Word Geostrategic insights Interview with  Massimo Ortolani on how the current geopolitical turmoil will affect the agenda of the new EU Parliament, especially with regard to the issues of tariff enforcement, security, and European autonomous defense strategy.  

    Massimo Ortolani
    Massimo Ortolani

    Massimo Ortolani is a professor, economist, international consultant and analyst on geoeconomic events and  artificial intelligence technology revolution. He advises on how to assess  risks and opportunities arising from cross-border investments/exports and the actions and tools to take to mitigate the risks. He is author of the book “Economic Intelligence and Geoeconomic Conflict”. 

    Q1 – In what prospective ways will the new directions of the EU electorate, and the evolution of current geostrategic conflicts, impact the agenda of the new EU Parliament? 

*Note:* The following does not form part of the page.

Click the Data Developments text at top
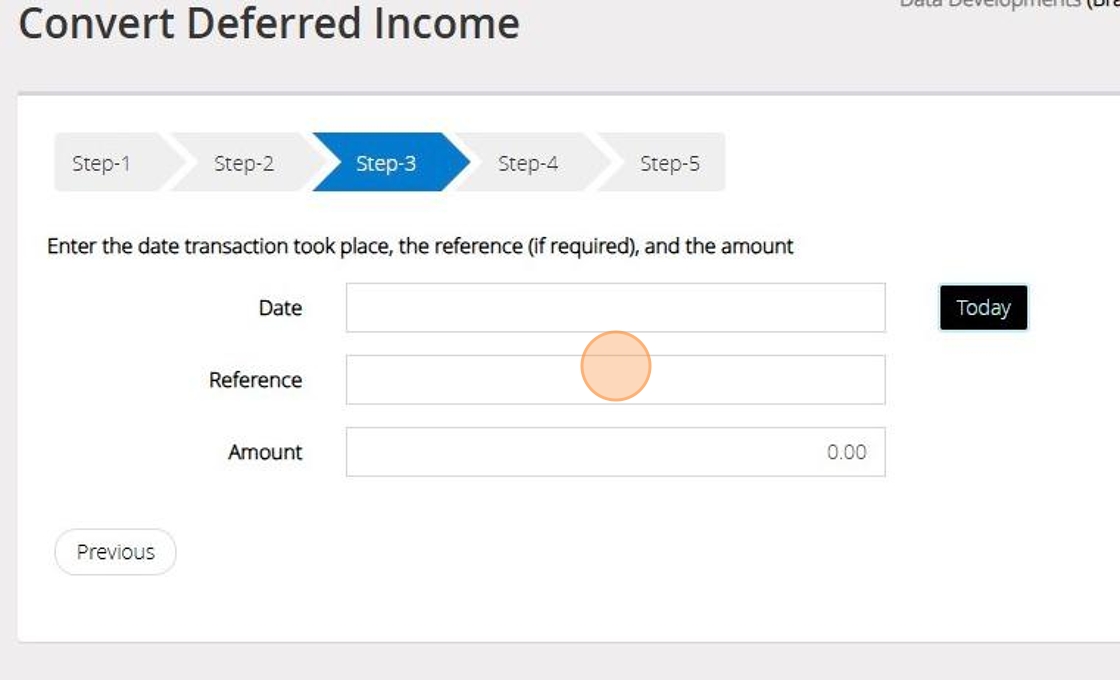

    A1 – The uncertainties to which geopolitical and geoeconomic scenarios have long accustomed us will certainly be reflected in the content of the EU agenda, and timing of decision-making, due to the composition of the diverse views of the parties in the new majority. But, what needs to be emphasized is that, regardless of the composition of the latter, in order to continue to effectively pursue the strategic goals of the EU agenda it will have to embrace a greater versatility of policy formulas than in the past. And not only for reasons of operational pragmatism, i.e., to be able to measure itself against a vision of EU Europe that is more closely aligned with the needs underlying the voting preferences, but above all to put its hand to certain fundamental areas of geopolitics and geoeconomics that were not fully answered by the previous Ursula majority. 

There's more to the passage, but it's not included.